[Task prompt]:
Print, from the listing below, the lines starting at the line containing "The image size is (400, 458)." and ending at the line containing "Task: Select BANKNIFTY", exactly as they stand, and print nothing else.

[Extracted data]:
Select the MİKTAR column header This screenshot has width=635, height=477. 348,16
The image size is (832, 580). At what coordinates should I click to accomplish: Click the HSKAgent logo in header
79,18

...

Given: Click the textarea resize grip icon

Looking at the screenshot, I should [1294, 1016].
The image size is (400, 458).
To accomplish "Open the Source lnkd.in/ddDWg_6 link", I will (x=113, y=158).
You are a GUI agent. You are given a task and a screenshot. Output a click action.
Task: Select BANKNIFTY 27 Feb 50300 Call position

[Result for this exercise]:
The image size is (400, 458).
To accomplish "Open the Source lnkd.in/ddDWg_6 link", I will (x=113, y=158).
You are a GUI agent. You are given a task and a screenshot. Output a click action.
Task: Select BANKNIFTY 27 Feb 50300 Call position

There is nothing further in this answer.